First I do a quick batch grade of all multiple-choice (you can use fancy tech to do this or honestly, just batch it by hand. It still goes very quickly!).

Then I grade every open response question ONE BY ONE. That’s right. So all 75 students answers’ to #21 at the same time. Then all 75 students answers’ to #22 at the same time. This allows you to memorize the answer to the one question you are working on very quickly, and FLY through the stack of tests because you are essentially reading the same thing over and over.

Best of all? It helped me to be SO FAIR with how I rewarded partial credit for open response answers because I was doing them ALL at the same time. No more conversations the next day where one student says, “You took off 2 points when I said this, but only 1 point off of Josh for saying the same thing!”

ESPECIALLY if you create tests with separate answer sheets – this will go so quickly. Why? Because you have a 1-2 page answer sheet instead of a 6-8 page test so there is WAY less flipping. I started doing this to decrease copies (because I reuse my tests every year and this way I only have to copy the answer sheets) but found that it actually saved me some precious time while grading too – and made the stack of what I had to grade less overwhelming.

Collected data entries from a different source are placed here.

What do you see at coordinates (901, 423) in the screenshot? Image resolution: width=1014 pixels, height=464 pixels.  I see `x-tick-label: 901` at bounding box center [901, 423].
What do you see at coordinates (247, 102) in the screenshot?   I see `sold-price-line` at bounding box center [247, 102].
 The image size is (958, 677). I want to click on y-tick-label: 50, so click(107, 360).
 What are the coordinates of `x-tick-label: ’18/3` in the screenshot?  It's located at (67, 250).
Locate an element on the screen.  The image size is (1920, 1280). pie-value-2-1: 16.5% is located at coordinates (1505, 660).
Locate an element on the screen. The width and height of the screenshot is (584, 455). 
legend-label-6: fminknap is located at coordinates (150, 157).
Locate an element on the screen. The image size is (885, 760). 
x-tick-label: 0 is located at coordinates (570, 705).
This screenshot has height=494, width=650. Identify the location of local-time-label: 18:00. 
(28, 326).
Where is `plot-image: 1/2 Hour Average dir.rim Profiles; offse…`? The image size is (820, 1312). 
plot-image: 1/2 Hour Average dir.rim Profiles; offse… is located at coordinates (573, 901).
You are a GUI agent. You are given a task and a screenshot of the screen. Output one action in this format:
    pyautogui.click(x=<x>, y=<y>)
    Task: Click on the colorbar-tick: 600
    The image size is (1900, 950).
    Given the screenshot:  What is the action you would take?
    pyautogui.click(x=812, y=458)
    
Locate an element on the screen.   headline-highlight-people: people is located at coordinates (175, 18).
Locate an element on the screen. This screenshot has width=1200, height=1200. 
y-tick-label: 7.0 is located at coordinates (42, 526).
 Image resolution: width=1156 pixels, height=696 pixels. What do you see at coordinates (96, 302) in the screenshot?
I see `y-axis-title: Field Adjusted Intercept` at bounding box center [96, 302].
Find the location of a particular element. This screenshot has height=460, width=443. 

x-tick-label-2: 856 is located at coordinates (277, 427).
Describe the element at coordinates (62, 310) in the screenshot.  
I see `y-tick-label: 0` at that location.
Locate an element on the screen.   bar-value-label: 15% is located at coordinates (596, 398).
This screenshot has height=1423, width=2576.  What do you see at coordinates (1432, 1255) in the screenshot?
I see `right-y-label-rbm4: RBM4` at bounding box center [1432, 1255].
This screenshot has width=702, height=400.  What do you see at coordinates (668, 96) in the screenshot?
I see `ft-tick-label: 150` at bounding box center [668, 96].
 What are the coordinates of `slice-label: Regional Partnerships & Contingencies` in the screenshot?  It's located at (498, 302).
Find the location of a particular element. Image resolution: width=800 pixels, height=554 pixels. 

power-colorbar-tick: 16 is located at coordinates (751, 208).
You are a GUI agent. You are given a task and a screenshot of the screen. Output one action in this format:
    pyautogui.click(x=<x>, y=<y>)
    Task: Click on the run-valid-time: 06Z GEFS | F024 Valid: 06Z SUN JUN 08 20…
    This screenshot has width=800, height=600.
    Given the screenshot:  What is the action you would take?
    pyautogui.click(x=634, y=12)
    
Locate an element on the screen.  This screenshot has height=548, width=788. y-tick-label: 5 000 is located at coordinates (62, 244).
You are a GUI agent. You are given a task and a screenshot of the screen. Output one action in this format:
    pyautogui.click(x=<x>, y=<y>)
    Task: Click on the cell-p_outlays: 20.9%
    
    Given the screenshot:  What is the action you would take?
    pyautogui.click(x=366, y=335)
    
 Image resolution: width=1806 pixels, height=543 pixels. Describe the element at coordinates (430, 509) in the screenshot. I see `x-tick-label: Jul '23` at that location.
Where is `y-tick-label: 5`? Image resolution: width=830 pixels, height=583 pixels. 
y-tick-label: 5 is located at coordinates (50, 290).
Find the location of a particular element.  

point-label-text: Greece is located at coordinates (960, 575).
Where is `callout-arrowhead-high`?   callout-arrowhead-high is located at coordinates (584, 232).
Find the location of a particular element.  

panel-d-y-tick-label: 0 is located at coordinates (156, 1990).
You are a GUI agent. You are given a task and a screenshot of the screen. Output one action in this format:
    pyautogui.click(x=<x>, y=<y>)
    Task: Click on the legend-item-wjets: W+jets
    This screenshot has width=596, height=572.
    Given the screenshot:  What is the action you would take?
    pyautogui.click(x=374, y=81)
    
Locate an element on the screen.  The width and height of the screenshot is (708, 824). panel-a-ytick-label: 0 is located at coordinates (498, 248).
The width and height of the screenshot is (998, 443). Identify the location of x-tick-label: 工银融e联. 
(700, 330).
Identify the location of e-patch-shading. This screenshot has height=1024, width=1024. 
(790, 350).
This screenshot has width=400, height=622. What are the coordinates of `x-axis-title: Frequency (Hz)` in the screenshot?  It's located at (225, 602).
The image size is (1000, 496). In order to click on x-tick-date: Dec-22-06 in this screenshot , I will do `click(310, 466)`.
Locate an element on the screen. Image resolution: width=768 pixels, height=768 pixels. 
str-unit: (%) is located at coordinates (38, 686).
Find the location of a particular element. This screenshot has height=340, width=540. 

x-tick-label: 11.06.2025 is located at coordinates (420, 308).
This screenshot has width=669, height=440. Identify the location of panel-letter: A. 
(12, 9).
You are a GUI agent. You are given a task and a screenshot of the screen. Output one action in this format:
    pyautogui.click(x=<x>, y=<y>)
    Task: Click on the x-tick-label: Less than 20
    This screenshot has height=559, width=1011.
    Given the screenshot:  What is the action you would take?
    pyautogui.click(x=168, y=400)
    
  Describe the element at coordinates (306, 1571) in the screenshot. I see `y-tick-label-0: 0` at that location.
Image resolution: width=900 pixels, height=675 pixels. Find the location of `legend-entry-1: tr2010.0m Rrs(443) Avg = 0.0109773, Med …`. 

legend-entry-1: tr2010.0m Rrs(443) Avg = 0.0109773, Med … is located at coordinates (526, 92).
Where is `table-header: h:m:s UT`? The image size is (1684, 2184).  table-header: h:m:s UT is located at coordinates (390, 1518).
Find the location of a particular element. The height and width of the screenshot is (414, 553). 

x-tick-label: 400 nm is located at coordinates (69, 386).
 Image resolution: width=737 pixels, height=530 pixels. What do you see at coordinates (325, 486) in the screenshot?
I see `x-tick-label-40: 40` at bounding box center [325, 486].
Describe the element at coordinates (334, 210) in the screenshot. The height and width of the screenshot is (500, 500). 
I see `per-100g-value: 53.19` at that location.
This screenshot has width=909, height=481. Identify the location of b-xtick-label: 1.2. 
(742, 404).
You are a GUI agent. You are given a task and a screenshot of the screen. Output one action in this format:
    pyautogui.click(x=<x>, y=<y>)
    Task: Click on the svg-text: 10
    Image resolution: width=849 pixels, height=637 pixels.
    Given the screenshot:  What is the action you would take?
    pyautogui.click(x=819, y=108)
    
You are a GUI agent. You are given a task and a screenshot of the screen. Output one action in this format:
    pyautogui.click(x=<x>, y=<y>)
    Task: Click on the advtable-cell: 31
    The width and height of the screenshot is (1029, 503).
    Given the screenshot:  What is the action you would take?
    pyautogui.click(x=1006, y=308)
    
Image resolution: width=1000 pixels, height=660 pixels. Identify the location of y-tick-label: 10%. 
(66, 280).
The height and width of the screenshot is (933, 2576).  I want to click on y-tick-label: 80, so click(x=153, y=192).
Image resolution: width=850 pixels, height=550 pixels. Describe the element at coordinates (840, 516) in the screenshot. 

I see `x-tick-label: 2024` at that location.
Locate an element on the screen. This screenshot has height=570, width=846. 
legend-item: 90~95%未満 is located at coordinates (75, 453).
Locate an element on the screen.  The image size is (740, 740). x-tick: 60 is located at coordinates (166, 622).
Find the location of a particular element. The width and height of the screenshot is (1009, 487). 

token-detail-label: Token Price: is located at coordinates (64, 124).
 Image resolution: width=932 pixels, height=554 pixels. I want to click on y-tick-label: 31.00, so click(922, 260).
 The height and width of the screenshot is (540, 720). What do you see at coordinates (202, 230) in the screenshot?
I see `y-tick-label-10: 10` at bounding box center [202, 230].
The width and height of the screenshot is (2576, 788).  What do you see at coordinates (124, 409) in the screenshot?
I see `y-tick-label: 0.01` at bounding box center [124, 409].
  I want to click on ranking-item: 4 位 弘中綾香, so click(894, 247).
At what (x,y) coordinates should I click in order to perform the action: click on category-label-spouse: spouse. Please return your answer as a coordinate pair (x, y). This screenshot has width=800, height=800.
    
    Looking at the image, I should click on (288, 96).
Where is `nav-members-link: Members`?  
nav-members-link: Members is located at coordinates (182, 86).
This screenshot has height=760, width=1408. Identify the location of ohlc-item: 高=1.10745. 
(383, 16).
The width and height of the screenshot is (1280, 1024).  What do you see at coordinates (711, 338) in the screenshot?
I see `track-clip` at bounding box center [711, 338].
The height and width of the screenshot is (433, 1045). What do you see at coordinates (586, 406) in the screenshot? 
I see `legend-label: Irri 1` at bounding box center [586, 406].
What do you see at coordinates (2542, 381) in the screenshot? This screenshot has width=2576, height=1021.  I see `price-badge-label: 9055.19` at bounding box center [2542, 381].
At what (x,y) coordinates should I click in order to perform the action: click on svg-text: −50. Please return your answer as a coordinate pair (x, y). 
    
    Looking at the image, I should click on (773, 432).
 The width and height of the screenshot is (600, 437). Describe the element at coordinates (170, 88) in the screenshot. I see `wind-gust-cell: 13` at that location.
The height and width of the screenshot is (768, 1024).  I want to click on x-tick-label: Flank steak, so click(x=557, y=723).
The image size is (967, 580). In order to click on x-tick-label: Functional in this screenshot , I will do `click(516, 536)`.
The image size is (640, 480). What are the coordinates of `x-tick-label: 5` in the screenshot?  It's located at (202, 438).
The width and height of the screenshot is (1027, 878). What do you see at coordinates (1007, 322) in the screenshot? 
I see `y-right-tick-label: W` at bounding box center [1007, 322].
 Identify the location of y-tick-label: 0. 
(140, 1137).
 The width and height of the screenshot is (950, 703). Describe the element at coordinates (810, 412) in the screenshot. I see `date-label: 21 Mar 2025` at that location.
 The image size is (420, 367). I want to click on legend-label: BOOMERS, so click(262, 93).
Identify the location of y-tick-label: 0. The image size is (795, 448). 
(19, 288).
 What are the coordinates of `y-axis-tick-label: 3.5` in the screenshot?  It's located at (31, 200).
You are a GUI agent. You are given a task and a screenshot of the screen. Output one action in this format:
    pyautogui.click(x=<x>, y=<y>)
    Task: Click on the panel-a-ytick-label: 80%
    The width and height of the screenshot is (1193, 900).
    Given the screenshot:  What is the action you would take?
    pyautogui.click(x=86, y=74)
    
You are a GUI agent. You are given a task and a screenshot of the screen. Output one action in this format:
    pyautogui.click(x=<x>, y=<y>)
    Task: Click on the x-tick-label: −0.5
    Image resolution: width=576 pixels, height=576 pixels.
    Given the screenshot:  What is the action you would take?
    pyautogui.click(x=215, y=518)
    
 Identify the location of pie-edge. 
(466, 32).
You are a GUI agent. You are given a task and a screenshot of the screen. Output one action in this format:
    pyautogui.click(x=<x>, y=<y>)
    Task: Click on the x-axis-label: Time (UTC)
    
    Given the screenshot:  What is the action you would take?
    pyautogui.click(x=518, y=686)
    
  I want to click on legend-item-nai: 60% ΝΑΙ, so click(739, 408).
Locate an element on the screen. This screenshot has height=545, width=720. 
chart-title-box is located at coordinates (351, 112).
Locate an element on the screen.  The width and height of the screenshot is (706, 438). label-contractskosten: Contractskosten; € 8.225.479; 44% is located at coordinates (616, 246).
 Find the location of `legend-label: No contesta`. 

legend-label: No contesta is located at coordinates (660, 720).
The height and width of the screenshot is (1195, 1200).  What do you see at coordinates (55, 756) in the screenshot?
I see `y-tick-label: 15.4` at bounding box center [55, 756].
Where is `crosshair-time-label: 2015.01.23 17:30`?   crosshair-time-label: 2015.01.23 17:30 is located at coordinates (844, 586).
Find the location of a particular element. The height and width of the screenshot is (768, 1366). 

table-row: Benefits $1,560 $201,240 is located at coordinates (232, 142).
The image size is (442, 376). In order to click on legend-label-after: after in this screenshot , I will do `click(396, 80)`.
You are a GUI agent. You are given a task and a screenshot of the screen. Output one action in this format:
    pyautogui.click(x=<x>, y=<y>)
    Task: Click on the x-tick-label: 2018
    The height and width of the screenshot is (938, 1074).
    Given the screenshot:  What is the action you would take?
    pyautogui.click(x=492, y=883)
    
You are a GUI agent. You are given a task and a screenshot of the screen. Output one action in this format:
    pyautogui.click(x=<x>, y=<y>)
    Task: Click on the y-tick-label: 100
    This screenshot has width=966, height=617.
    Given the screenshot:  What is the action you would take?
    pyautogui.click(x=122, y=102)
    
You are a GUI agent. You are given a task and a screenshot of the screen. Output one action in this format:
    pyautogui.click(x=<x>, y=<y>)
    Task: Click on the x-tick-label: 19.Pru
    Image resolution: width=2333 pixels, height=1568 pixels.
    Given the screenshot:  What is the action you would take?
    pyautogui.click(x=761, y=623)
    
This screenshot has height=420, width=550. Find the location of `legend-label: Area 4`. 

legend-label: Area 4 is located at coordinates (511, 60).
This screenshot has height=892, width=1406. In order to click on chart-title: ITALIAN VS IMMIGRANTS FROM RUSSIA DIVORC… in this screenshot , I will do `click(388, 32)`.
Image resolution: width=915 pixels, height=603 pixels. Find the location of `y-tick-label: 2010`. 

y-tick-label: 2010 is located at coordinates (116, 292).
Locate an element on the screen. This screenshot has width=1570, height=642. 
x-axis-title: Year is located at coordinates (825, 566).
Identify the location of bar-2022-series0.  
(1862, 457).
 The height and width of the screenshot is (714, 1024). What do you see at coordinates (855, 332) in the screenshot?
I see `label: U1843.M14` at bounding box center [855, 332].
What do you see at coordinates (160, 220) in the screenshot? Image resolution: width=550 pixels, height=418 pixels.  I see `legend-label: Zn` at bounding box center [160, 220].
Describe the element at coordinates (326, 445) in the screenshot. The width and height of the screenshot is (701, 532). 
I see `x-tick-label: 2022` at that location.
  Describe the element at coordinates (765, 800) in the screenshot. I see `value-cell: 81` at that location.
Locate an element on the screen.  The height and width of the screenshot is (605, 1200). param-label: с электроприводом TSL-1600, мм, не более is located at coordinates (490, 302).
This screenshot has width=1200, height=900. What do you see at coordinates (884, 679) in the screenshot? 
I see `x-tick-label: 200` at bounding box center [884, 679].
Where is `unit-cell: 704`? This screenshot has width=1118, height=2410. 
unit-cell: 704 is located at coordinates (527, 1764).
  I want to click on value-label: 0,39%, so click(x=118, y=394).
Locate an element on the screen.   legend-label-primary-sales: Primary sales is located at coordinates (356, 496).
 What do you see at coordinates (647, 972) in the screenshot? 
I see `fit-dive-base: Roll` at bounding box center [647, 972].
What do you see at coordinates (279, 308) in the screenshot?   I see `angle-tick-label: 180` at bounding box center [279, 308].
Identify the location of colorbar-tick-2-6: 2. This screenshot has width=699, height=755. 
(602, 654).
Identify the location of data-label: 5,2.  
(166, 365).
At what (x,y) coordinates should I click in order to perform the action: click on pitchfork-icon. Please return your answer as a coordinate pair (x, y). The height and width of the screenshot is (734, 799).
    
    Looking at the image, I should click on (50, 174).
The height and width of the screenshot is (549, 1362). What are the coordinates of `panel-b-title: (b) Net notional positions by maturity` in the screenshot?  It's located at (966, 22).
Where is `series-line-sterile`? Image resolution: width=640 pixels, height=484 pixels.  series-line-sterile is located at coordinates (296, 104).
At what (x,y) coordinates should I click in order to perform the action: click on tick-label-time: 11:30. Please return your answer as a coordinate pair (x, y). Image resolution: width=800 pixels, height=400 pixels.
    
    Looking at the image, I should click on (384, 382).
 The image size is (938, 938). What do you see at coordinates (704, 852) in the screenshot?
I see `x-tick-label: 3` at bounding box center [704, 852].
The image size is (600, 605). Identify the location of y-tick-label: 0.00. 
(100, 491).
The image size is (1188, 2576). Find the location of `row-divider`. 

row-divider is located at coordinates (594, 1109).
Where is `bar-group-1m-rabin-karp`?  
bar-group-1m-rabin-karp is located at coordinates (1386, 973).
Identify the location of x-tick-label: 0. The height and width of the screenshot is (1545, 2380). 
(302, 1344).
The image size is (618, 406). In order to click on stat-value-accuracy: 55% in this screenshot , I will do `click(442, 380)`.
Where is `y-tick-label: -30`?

I am telling you with all sincerity that doing these 4 things legitimately cut my grading time in half – and honestly even more than that. The more I committed to grading this way, the easier it became to collect and grade less and less without feeling guilty. You CAN decrease grading time and create MORE space to do all of the other things on your plate – it will just require some changes to how you do things. Are you willing to make some changes? I can’t tell you how much it was worth it for me to do so!